I’ve learned through years of work that a crucial tool for dealing with the triggering of a negative core belief is to talk about it with a safe person. So, step one: have a safe person. For some this is easy and obvious, but for some it is not. How to have a safe person? Be authentic and keep reaching out, even when it means some people will reject you. Eventually someone will ‘get’ you. Then, keep coming back to that/those people. The ones who are safe and kind and don’t secretly scare you a little bit.

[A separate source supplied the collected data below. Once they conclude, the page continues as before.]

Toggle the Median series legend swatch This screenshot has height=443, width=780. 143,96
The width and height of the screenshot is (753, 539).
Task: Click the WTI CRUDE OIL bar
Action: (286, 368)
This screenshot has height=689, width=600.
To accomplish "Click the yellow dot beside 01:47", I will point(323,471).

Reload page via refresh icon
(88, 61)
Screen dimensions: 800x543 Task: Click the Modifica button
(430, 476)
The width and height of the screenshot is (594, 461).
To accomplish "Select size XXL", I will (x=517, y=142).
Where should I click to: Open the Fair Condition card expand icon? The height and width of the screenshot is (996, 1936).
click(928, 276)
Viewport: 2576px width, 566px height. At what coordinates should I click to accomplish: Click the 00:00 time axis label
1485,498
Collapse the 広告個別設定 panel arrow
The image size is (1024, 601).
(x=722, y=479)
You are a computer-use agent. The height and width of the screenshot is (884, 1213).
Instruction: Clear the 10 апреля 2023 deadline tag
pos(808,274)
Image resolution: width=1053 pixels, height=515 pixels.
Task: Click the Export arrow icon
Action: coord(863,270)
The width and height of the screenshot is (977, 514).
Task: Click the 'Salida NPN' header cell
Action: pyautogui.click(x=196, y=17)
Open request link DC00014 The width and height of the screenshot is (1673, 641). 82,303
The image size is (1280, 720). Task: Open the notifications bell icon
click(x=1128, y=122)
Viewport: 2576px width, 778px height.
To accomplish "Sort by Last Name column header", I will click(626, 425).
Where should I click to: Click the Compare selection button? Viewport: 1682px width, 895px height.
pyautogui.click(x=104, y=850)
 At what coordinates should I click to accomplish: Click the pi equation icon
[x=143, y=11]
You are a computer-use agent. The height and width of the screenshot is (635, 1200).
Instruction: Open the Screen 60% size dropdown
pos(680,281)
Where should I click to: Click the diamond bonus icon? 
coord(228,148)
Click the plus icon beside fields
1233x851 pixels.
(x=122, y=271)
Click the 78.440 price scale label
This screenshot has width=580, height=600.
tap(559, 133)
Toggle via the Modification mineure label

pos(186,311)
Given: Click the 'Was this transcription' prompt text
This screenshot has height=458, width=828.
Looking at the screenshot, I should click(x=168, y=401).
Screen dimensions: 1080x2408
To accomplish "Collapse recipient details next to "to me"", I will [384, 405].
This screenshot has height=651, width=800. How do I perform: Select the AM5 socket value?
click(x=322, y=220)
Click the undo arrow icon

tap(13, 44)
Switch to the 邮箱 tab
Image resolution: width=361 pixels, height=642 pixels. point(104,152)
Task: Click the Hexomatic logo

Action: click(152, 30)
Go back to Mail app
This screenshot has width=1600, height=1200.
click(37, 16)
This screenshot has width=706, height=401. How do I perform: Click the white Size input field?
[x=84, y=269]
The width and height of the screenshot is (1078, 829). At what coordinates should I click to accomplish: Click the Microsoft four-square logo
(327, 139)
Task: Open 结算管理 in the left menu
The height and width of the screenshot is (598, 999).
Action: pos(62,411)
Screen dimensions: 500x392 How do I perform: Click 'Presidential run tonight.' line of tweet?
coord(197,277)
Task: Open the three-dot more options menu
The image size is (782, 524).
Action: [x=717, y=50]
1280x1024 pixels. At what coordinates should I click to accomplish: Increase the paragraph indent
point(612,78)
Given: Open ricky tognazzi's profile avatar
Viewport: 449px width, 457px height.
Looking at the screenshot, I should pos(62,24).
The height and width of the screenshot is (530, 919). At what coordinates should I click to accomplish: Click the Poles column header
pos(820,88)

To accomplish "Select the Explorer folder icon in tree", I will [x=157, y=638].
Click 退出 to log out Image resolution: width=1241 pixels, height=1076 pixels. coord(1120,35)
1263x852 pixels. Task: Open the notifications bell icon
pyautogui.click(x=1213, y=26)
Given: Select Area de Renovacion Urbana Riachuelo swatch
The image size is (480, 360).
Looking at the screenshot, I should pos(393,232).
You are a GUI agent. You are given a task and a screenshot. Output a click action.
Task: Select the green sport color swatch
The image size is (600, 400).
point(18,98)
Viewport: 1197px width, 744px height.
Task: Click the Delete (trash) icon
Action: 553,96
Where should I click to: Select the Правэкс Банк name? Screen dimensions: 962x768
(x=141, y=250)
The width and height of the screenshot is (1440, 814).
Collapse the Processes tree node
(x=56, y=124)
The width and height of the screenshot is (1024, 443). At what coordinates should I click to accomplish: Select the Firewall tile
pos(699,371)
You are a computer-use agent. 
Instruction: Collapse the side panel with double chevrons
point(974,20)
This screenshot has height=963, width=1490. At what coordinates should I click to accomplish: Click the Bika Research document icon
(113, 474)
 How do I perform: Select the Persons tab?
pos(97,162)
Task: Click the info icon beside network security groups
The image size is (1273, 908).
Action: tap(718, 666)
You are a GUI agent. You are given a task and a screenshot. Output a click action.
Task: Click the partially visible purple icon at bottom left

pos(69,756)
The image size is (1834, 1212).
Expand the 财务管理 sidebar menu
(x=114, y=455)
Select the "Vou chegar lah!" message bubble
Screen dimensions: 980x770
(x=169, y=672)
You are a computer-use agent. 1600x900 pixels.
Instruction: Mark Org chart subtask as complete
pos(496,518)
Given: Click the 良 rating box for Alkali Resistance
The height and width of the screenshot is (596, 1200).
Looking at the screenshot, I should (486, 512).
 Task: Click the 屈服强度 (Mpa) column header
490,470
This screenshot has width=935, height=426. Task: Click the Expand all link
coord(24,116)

My girlfriend Diane is a safe person for me. So I came home from teaching, all triggered out, and just told her about my experience and feelings. She said nice things, but she didn’t have to. All she really had to do was listen, which she did. I told the whole story, and she didn’t reject me. And within an hour I realized that in fact I had done a great job, that what I teach about (unconditional self love) is a beautiful and important thing. I have very wonderful quotes and poems and readings and songs to share as a part of my teaching. Also, I was with Shahara, and she is a wonderful teacher. The trigger for feeling ‘not good enough’ is sometimes just being my authentic, enthused self in front of a group of strangers.

But I can have faith in the intention and beauty of the path I am on with many others, and my own imperfect self on that path. Sometimes walking toward real healing and goodness – in my own heart and in what I share with others – feels like walking through peanut butter. It is so slow and laborious. But I keep heading forward because what are the other choices? I don’t want to pretend and I don’t want to give up.

Loving ourselves is a prerequisite to truly loving the world. We need to love ourselves without aggrandizement or denial. Then we can love everyone else with so much less judgment and barrier. Letting each other be who we are with genuine presence and love. Doesn’t that sound good? Like, what we need?

There are so many different tools I use and teach to head toward this goal. One of them is the safe person tool. Even if you are frightened, it is so important to put yourself out there and find at least one safe person who can hear and hold your whole true self, your whole true experience. I know it can be really hard to do but if you don’t have a safe person in your life right now you can find one. They are there. We are there. Risk it, and be persistent, and be brave, and patient. We are there.

Let’s practice being that for each other.